It’s right there in the title: This is a story of shoegaze. Pointedly, this is not the story of shoegaze. How could it be? Box sets like these can summarize artists and record labels with relative ease, but they rarely do the same justice to genres or subgenres. Shoegaze in particular became so splintered and so varied over the course of its beginnings and popular heyday that a definitive account is something of a dream in itself. Nevertheless, Still in a Dream aims to sum up the highlights of the once-reviled and now-revered movement in guitar pop, and while it admirably fails, it uncovers and polishes some of the movement’s long-forgotten gems.

To answer the big question: No, My Bloody Valentine is not on this set. Even though they provided the title of the box, they’re the sort of band that defies reduction down to one song. But there was more to shoegaze than a few talismanic groups; the movement echoed the DIY ethos of punk in many ways, and as in punk, many shoegaze groups flamed out after a few songs. Still in a Dream works best in giving those groups a moment to shine, and it also does well to connect shoegaze to its roots in goth and twee pop.

Things start with the genre’s progenitors and sort-of participants, most notably The Jesus and Mary Chain and Cocteau Twins. They, along with the likes of AR Kane, Ultra Vivid Scene and Spacemen 3, brought different elements that would eventually be gobbled up into shoegaze. The goth edge of AR Kane and the Mary Chain, the druggy psychedelia of Spacemen 3: it all played some part in turning shoegaze into what it eventually became, and this is only emphasized by laying these tracks alongside the scores of followers.

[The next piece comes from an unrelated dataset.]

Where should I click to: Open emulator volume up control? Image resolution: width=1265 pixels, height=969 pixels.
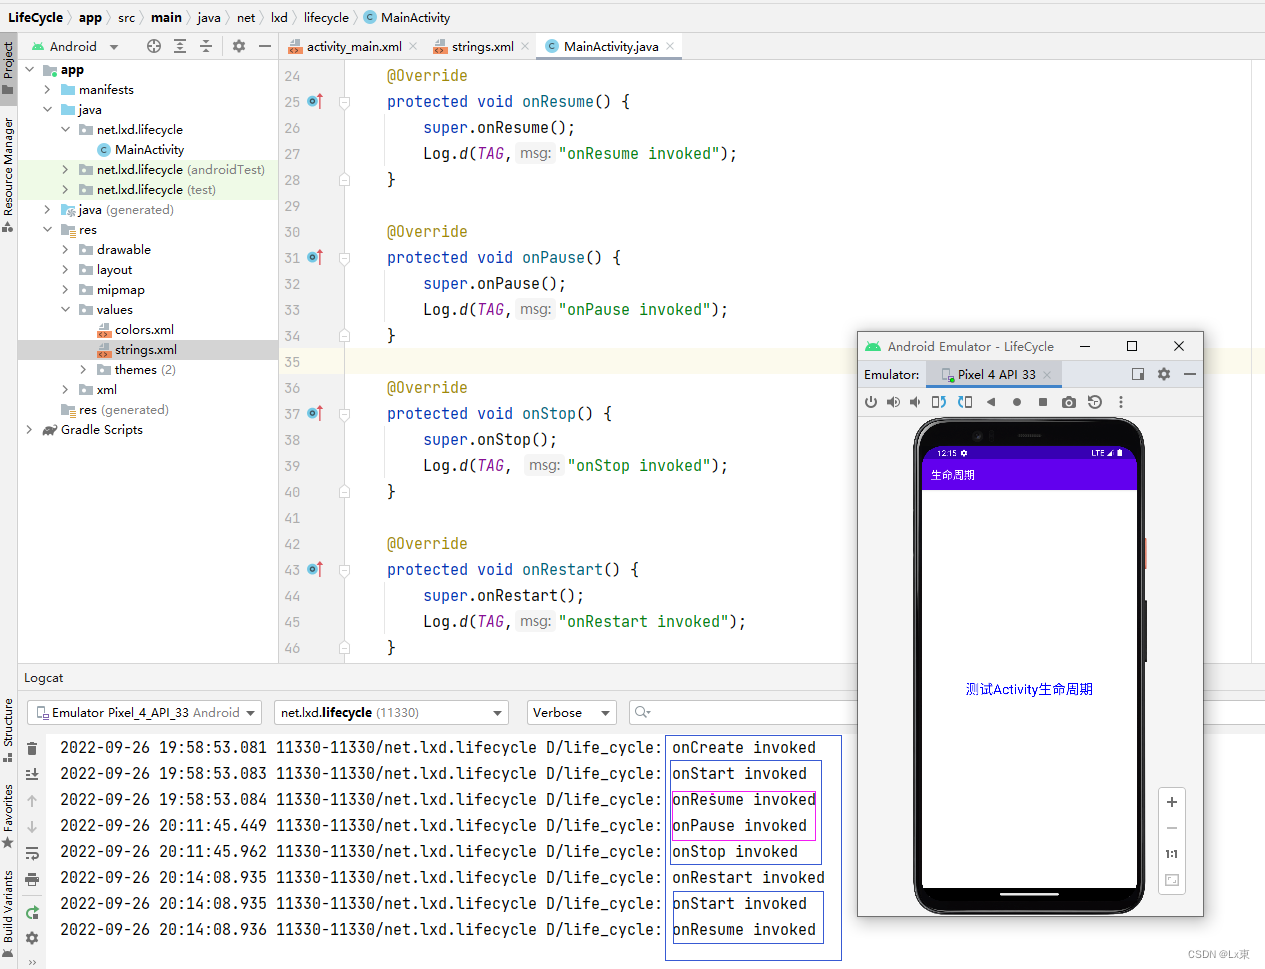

The story becomes a familiar one with disc two and the arrival of the names and tunes that fans may remember. Ride, Slowdive, Swervedriver, Chapterhouse and even the inexplicably-revered Lush all take a turn in the spotlight. While these bands may not be represented by their best work—Ride certainly wrote better songs than “Drive Blind”—each song is representative of the shift that shoegaze made on its way to becoming shoegaze. This music exists in an odd place: While it relies on rock instruments, these bands (save for maybe Swervedriver) didn’t really rock in a traditional sense. And the dreamy, ethereal soundscapes that so characterize shoegaze were about as far from traditional pop as you could get without veering into experimental territory.

Remarkably, shoegaze’s idiosyncratic nature worked towards the commercial success of several groups for a while. It got to the point that a band-by-committee like Curve (formed by synth-pop survivors Toni Halliday and Dean Garcia) could emulate the genre in a bid for the charts. (One listen to “Ten Little GRLS” on disc three confirms that they were actually really good at making this music.) Still in a Dream only falls short qualitatively when it gets to covering the genre’s point of commercial saturation, perhaps best summarized by Revolver’s “Heaven Sent an Angel,” which is essentially Ride-as-radio-fodder. All stories have to end, though.

While there is certainly an Anglophilic bent to this set, American bands aren’t ignored entirely. The last two discs of Still in a Dream largely attempt to summarize the splintered American shoegaze scene, from the mighty Swirlies to the inexplicably-included Mercury Rev. Unlike in Britain, where scenes were small and close-knit enough to create some sort of thematic unity that existed between many different bands, America is just far too big and sprawling for anything like that to happen. As such, each American band’s take on shoegaze is infused with aggressively regional ideas and concepts, from the arty and aggressive Boston college-rock that pops up on The Swirlies’ “The Car by the Side of the Road” to the detached New York-ness of Luna’s “23 Minutes in Brussels.” It’s ultimately a side story that defies easy summation, no matter how hard the curators of this box set tried.

Overall, though, Still in a Dream is a solid effort to chronicle a genre steadily rising in stature among music fans. It’s far from definitive, but it makes no pretenses about being definitive. Instead, it seeks to give listeners an idea of where shoegaze came from and how the sounds and styles most associated with the genre came to be. As a gateway, it mostly succeeds in its efforts to cut through the haze and give a valuable perspective on a genre defined by myth and vagueness. Despite this intrusion of clarity, though, the subtle power of this set’s finest songs never diminishes.